Definition:Inverse Cosine/Real

Definition

Let $x \in \R$ be a real number such that $-1 \le x \le 1$.

The inverse cosine of $x$ is the multifunction defined as:

$\cos^{-1} \left({x}\right) := \left\{{y \in \R: \cos \left({y}\right) = x}\right\}$

where $\cos \left({y}\right)$ is the cosine of $y$.

Arccosine

Arccosine Function

From Shape of Cosine Function, we have that $\cos x$ is continuous and strictly decreasing on the interval $\left[{0 \,.\,.\, \pi}\right]$.

From Cosine of Multiple of Pi, $\cos \pi = -1$ and $\cos 0 = 1$.

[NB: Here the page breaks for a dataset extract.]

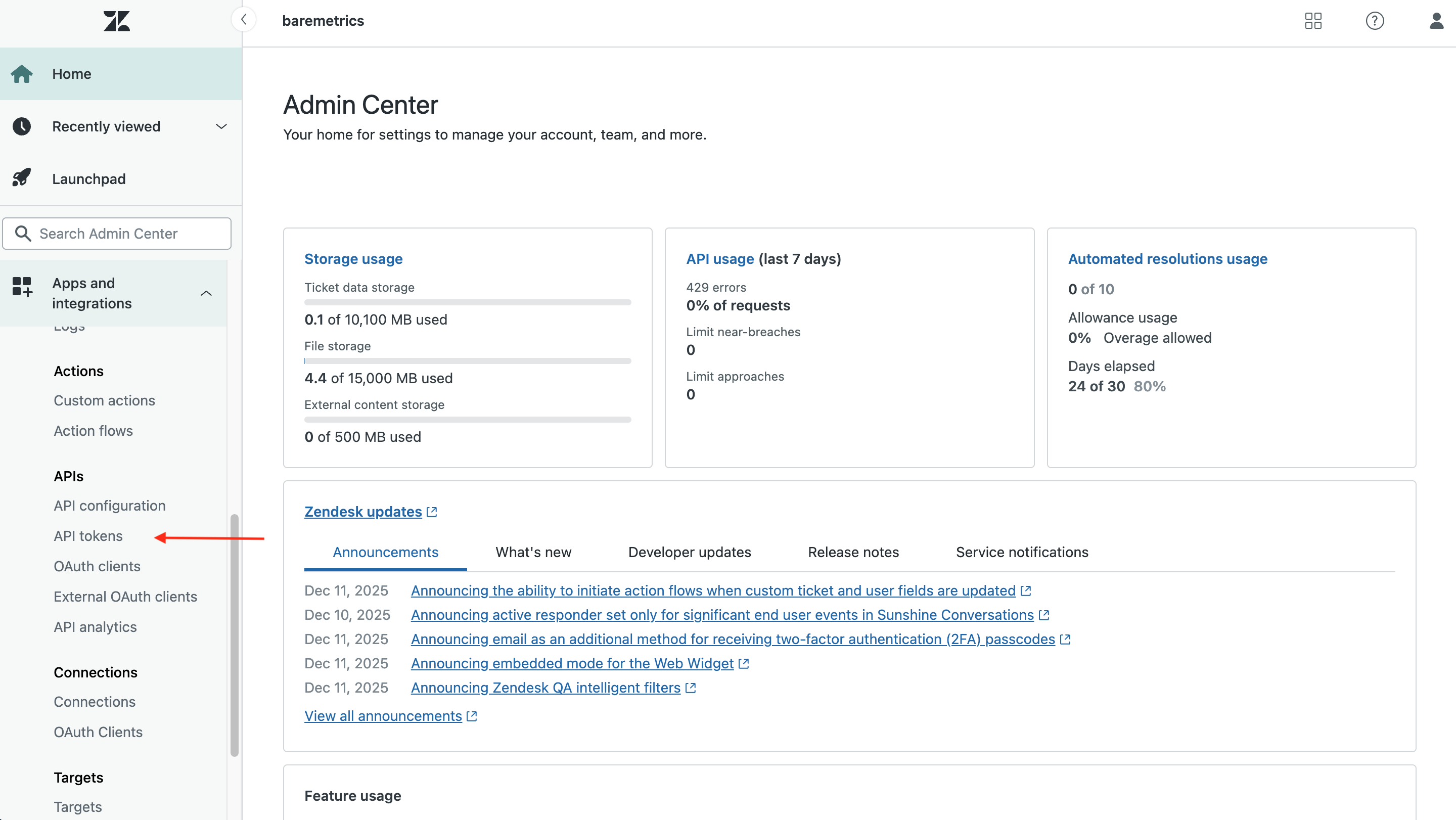This screenshot has width=1456, height=820.
Task: Click the Recently viewed clock icon
Action: [x=22, y=126]
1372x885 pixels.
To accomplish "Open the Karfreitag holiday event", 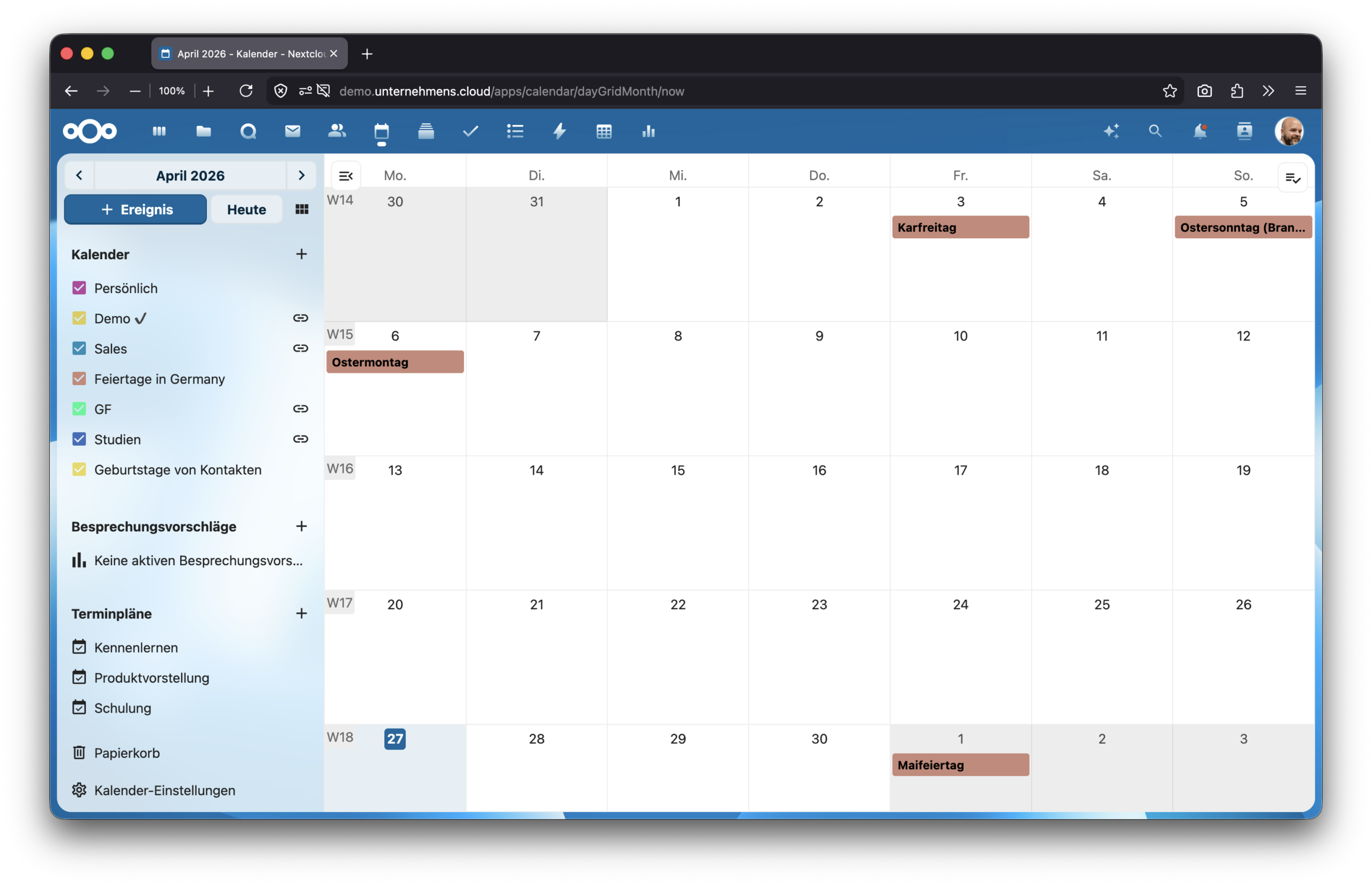I will click(960, 227).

Therefore, let $g: \left[{0 \,.\,.\, \pi}\right] \to \left[{-1 \,.\,.\, 1}\right]$ be the restriction of $\cos x$ to $\left[{0 \,.\,.\, \pi}\right]$.

Thus from Inverse of Strictly Monotone Function, $g \left({x}\right)$ admits an inverse function, which will be continuous and strictly decreasing on $\left[{-1 \,.\,.\, 1}\right]$.

This function is called arccosine of $x$ and is written $\arccos x$.

Thus:

• The domain of $\arccos x$ is $\left[{-1 \,.\,.\, 1}\right]$
• The image of $\arccos x$ is $\left[{0 \,.\,.\, \pi}\right]$.